Most outsourcing contracts that I see contain a step-in right for the customer. Generally, a step-in right allows the customer to take over the outsourced operations if the supplier cannot or does not perform, and then “step out” when the supplier demonstrates that it will meet its contractual obligations.
How realistic is it that a customer can ever exercise those rights, and are they worth the additional time and angst to negotiate?
Outsourcing contracts are not the only type of agreements in which you will find step-in rights. They are used in many other commercial agreements, including construction, project finance and development agreements. In those relationships, step-in rights are generally more straightforward and easier to exercise than in an outsourcing relationship, where it may be impossible to “step-in” and perform the supplier’s obligations.
Outsourcing arrangements can be a mix of service models. The supplier may provide all services from a multi-client service center or, at the other extreme, may be operating and providing services only from the customer’s premises, using the customer’s equipment, tools and applications. Often, there is a mix of on-premise and remote services.

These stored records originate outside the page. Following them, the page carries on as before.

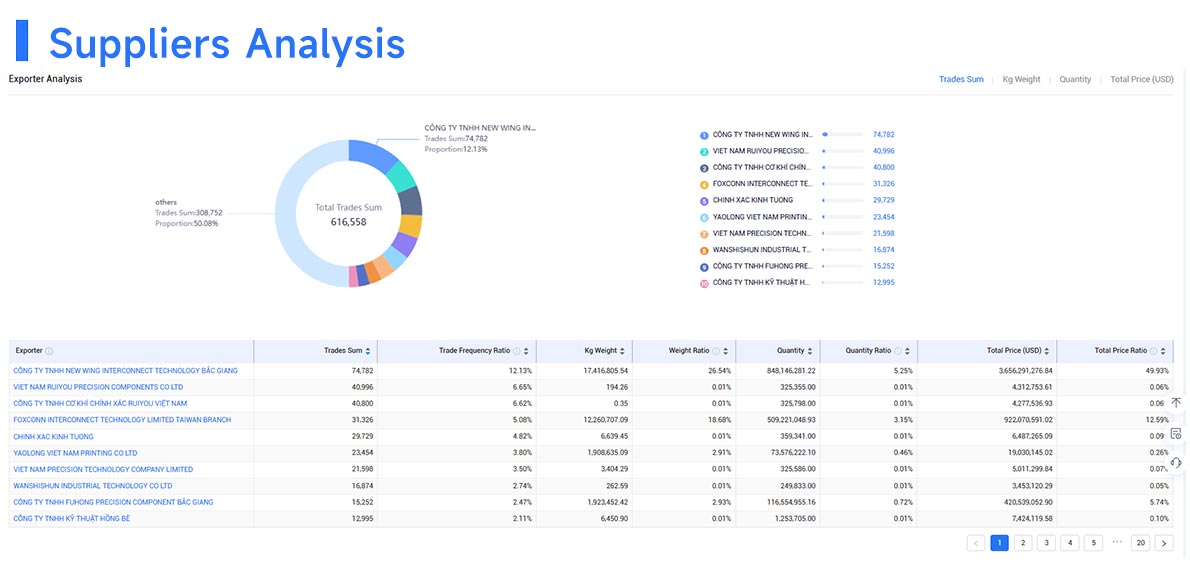Open YAOLONG VIET NAM PRINTING CO LTD link

click(75, 453)
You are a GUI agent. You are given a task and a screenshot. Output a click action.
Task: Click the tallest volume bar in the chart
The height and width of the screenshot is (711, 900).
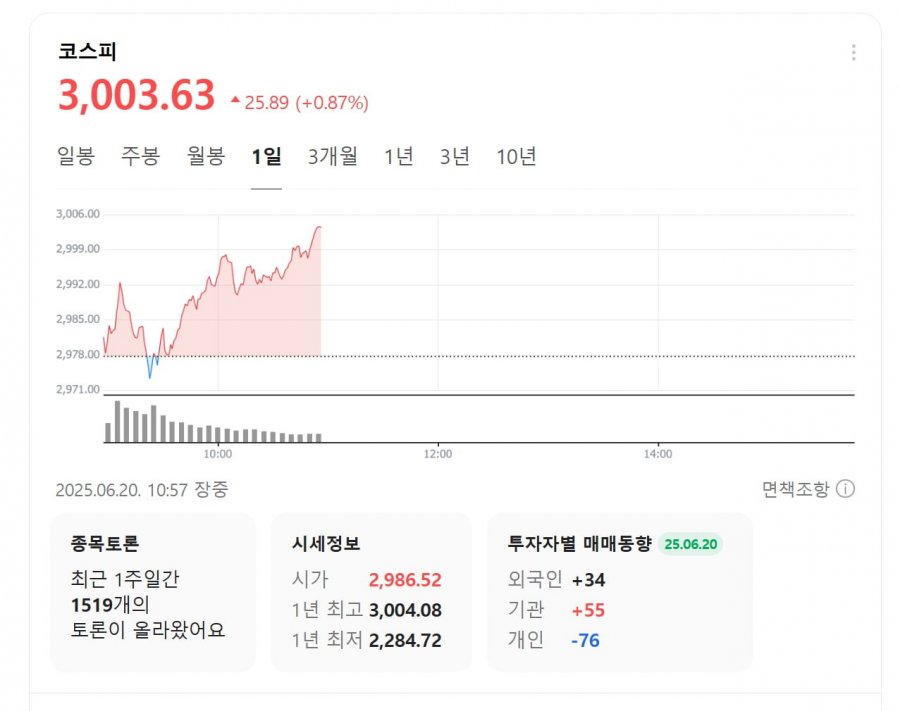click(117, 421)
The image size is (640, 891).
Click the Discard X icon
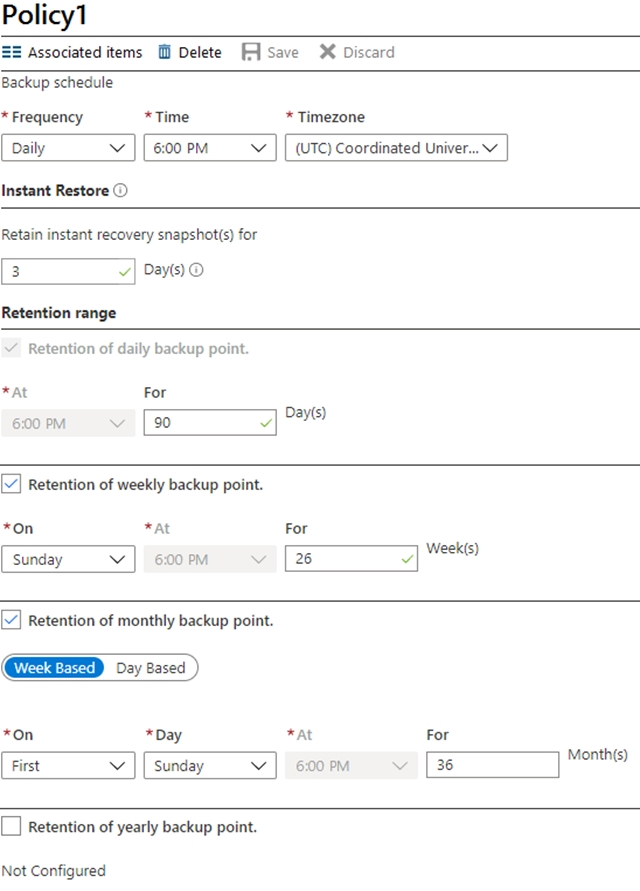coord(327,52)
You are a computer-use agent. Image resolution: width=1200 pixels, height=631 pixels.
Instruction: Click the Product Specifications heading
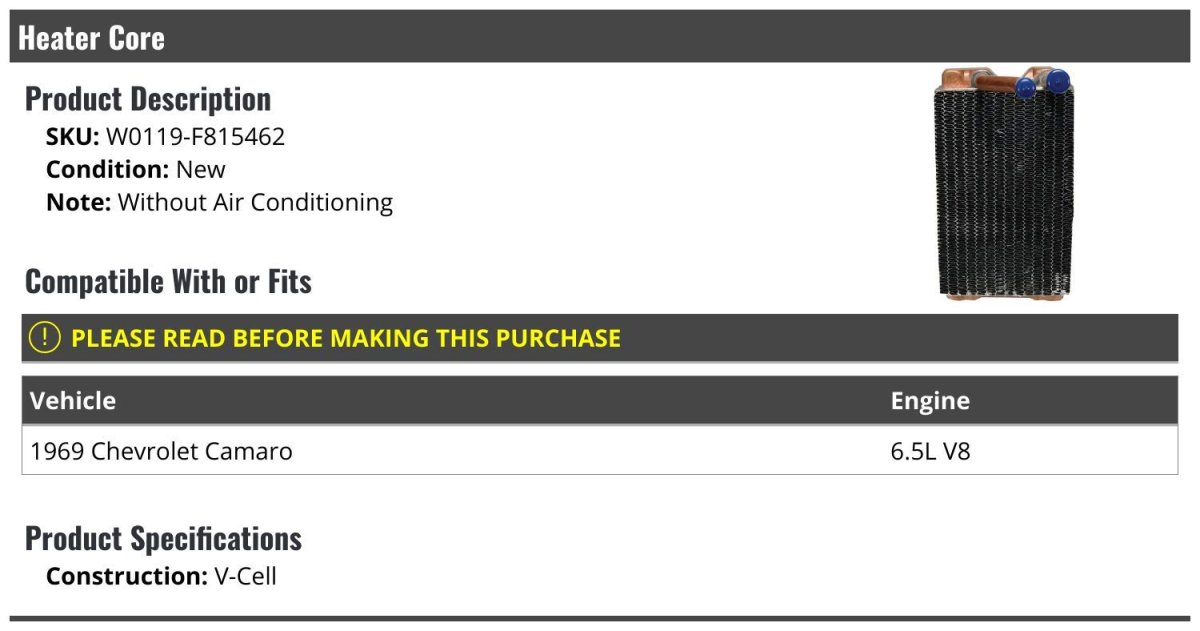pos(163,539)
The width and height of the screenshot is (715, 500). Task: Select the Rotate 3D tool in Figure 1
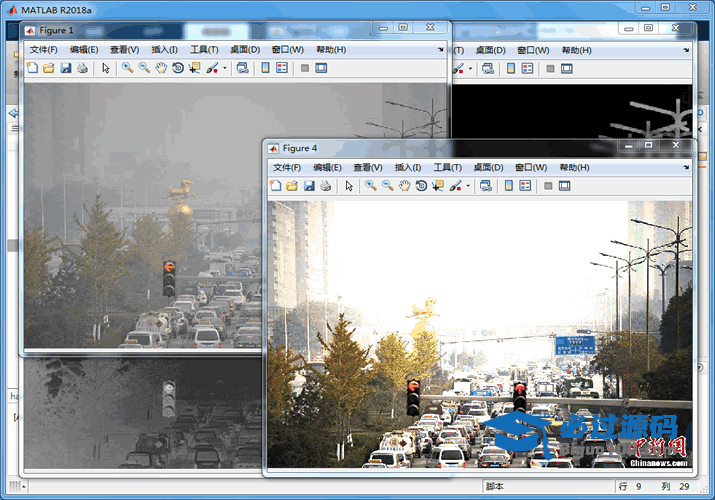click(x=178, y=68)
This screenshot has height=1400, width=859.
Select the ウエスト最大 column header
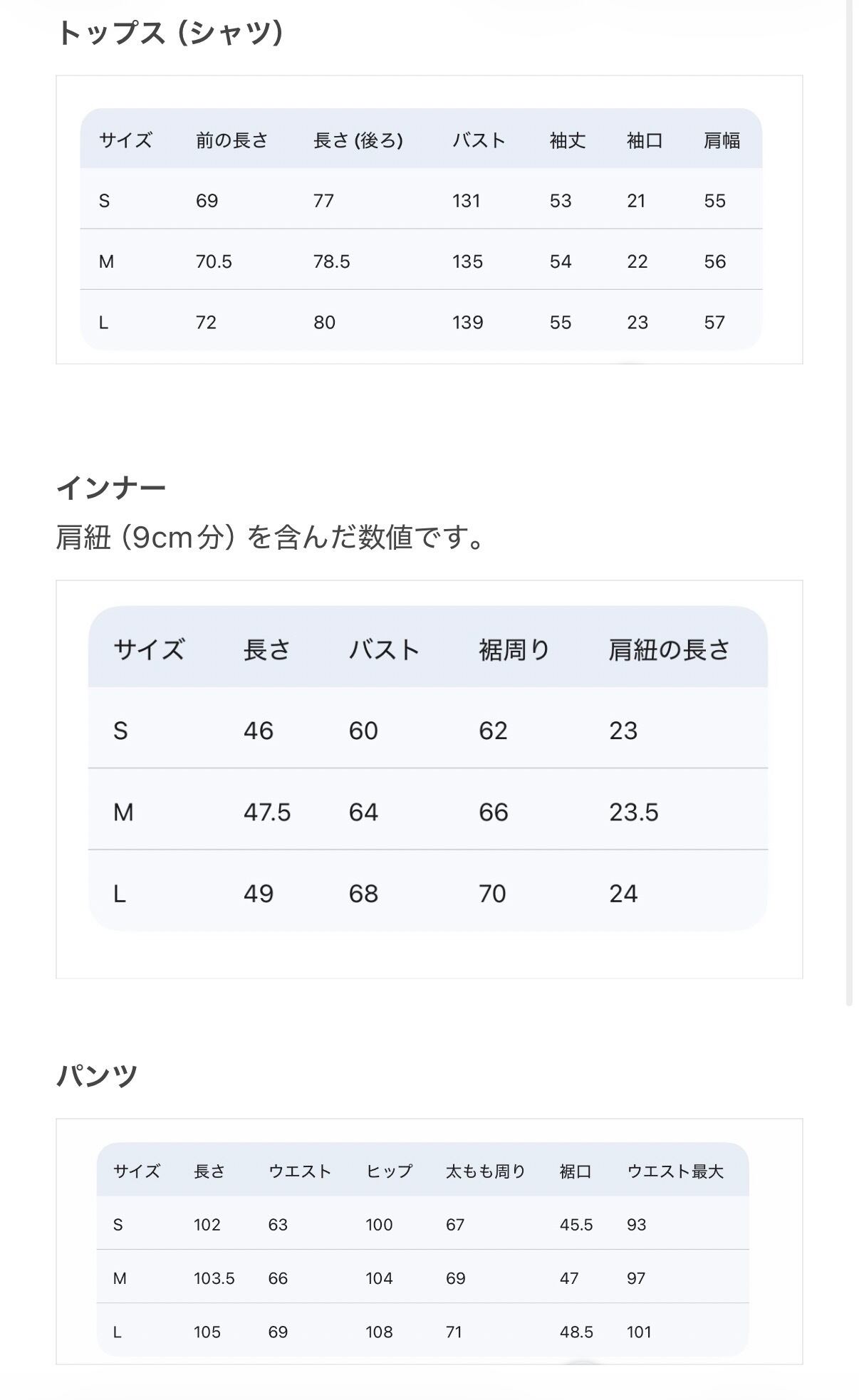pos(675,1171)
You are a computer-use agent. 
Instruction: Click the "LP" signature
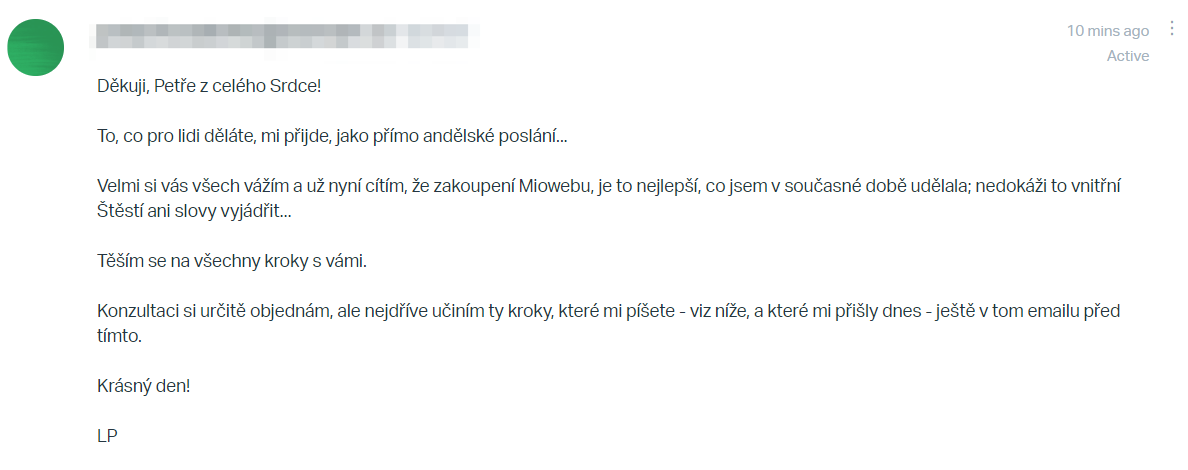(108, 436)
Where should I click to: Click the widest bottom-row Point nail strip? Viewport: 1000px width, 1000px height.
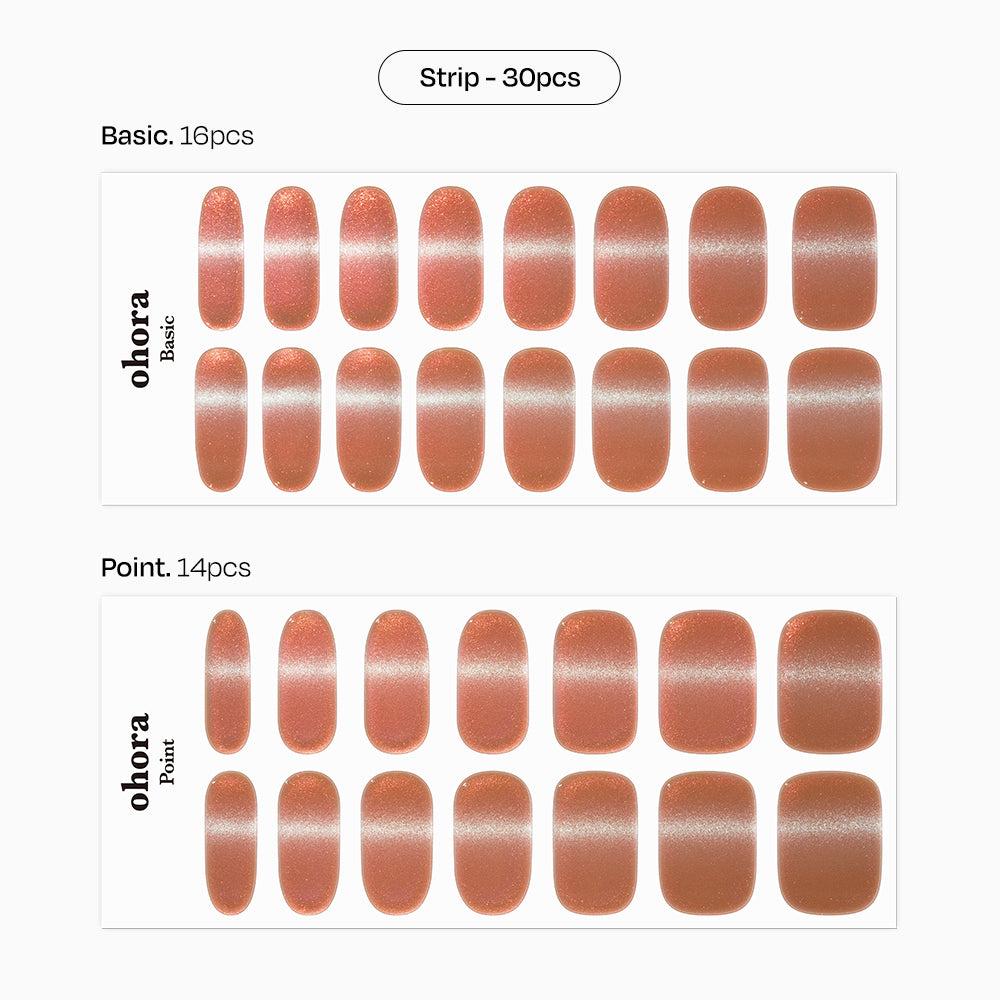pyautogui.click(x=829, y=842)
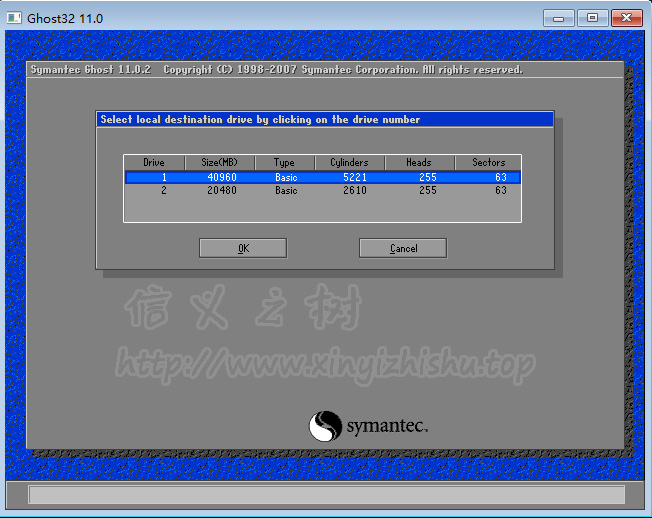Click the 2610 cylinders value
Screen dimensions: 652x518
[x=354, y=190]
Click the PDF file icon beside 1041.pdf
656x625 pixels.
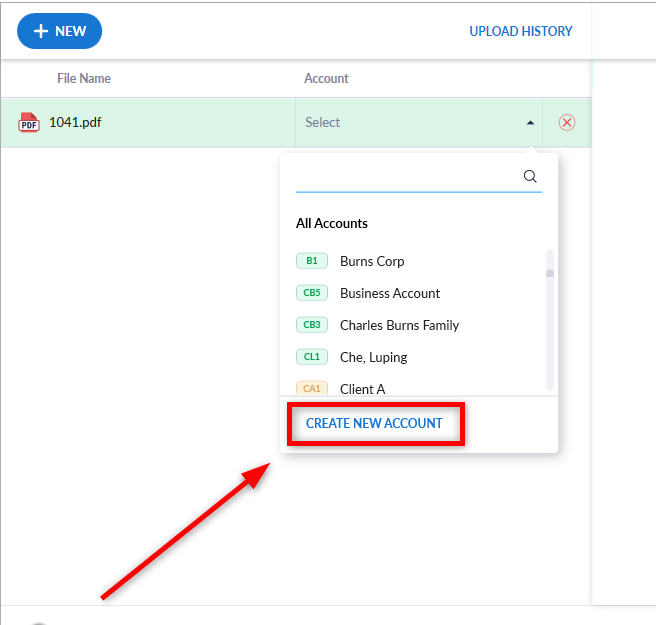[x=29, y=123]
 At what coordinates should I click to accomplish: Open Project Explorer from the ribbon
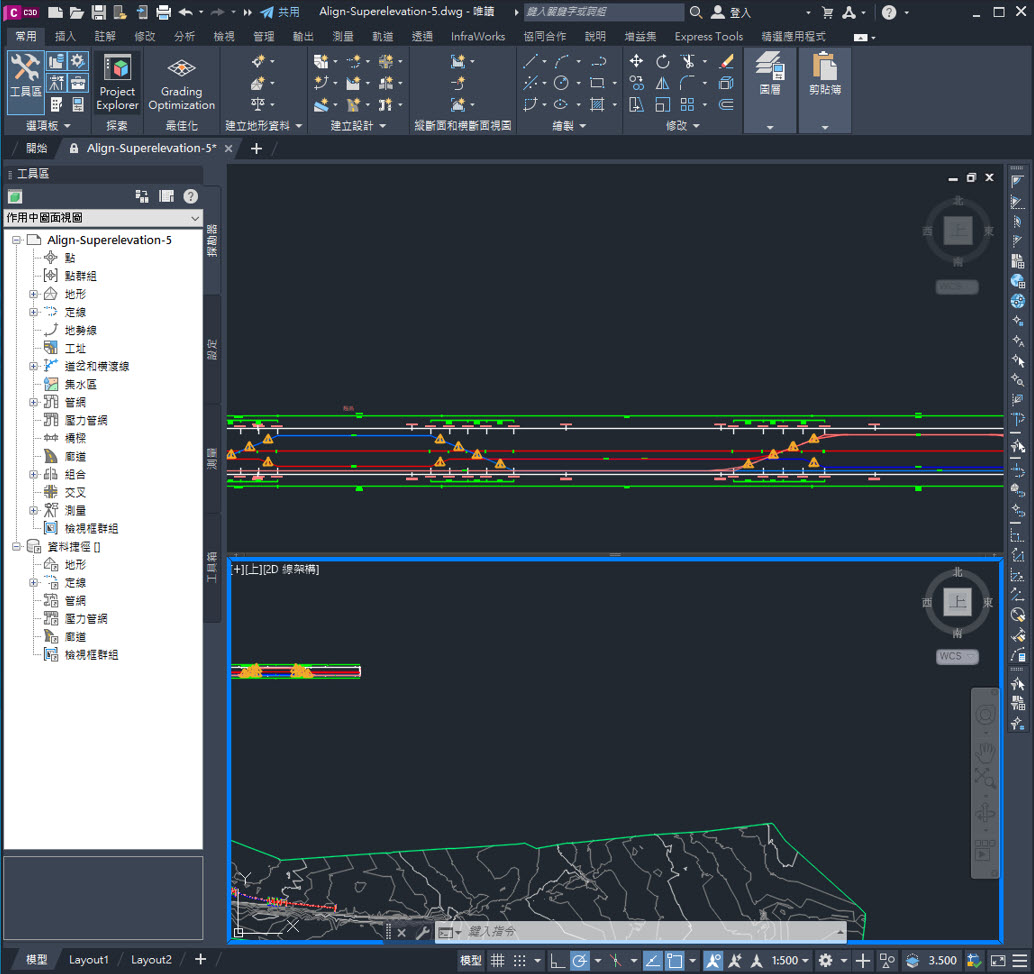pos(117,82)
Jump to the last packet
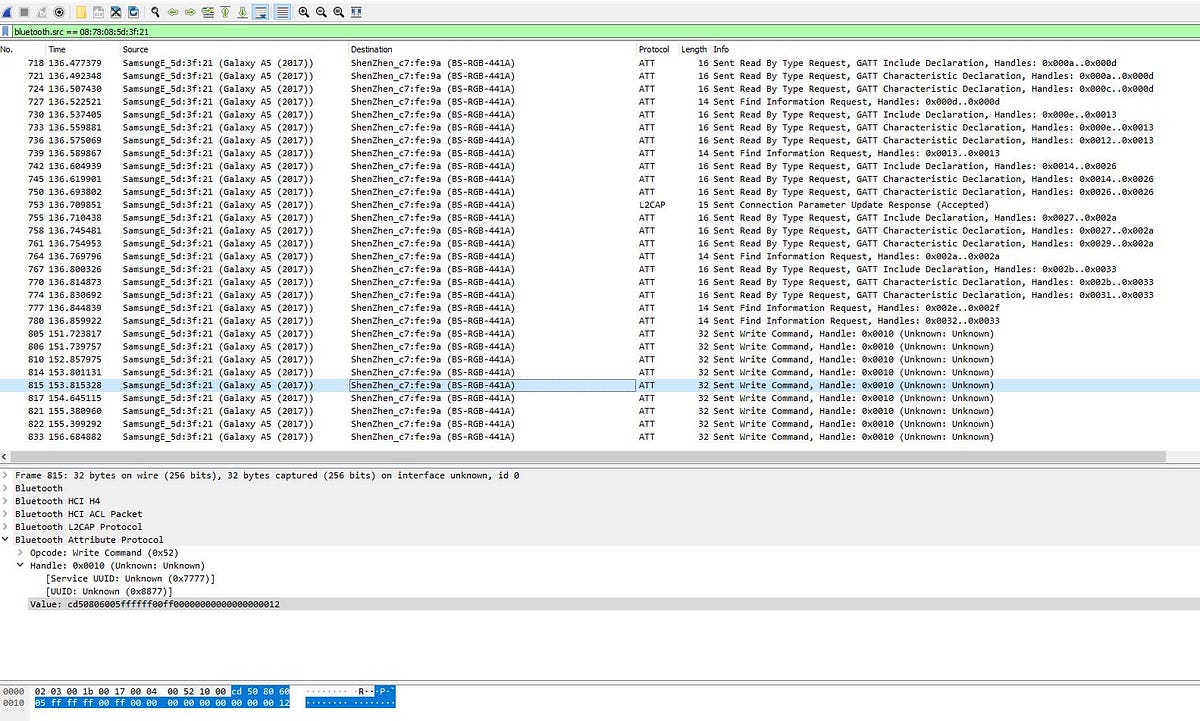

The model in which the supplier is on the customer’s premises and operating the customer’s systems is the one in which step-in rights could be most easily exercised. But even in that model are you, as the customer, equipped to step-in? Do you have the in-house resources who can take over the day to day activities that the supplier performs? Chances are, as a result of outsourcing, you have a much leaner organization, and probably don’t have the resources or skill sets to take over the supplier’s operations. The alternative is to engage a third party to step-in on your behalf. That will necessitate finding the right third party, negotiating an agreement with them, and (as the arrangement is likely to be for a limited period), paying a much higher price for those services which you may or may not be able to recover from your incumbent supplier. If you are experiencing the type of service failures that are causing you to consider exercising step-in rights, then it is unlikely that you could tolerate continuing failures during the time it would take to put a third party arrangement in place. 
If any or all of the services are provided from the supplier’s shared service environment then it is unlikely that you will be able to exercise step-in rights. Other clients will not permit a third party to have access to an environment where their services are being performed, and understandably so. Even if your specific services are provided from a dedicated and isolated environment within the supplier’s service center, the problems of having the necessary in-house resources, or finding a third party to take over the operations as discussed above could be prohibitive.
So, if they are difficult or impossible to exercise, is there a benefit to having a step-in right in your outsourcing contract?  Absolutely. As the customer, you need to have every avenue available to you if the supplier is failing in its performance of the services. However, there may be similar rights that you could consider that will not only give you leverage in dealing with the supplier when it is in default, but also might provide you with solutions to help the supplier get back on track in service performance. Here are some examples:

·         Third party consultants who will work with the supplier to improve their performance. Consider requiring the supplier to engage a third party (that you approve) to help them turn around service performance. This could involve having the consultant analyze the performance, and the reasons for default, structure a turn-around plan and require the supplier to implement the turn-around plan in accordance with the consultant’s recommendations. This may not provide a quick-fix for the problems you are facing, but may have the benefit of improving the services and relationship for the remaining term of the agreement.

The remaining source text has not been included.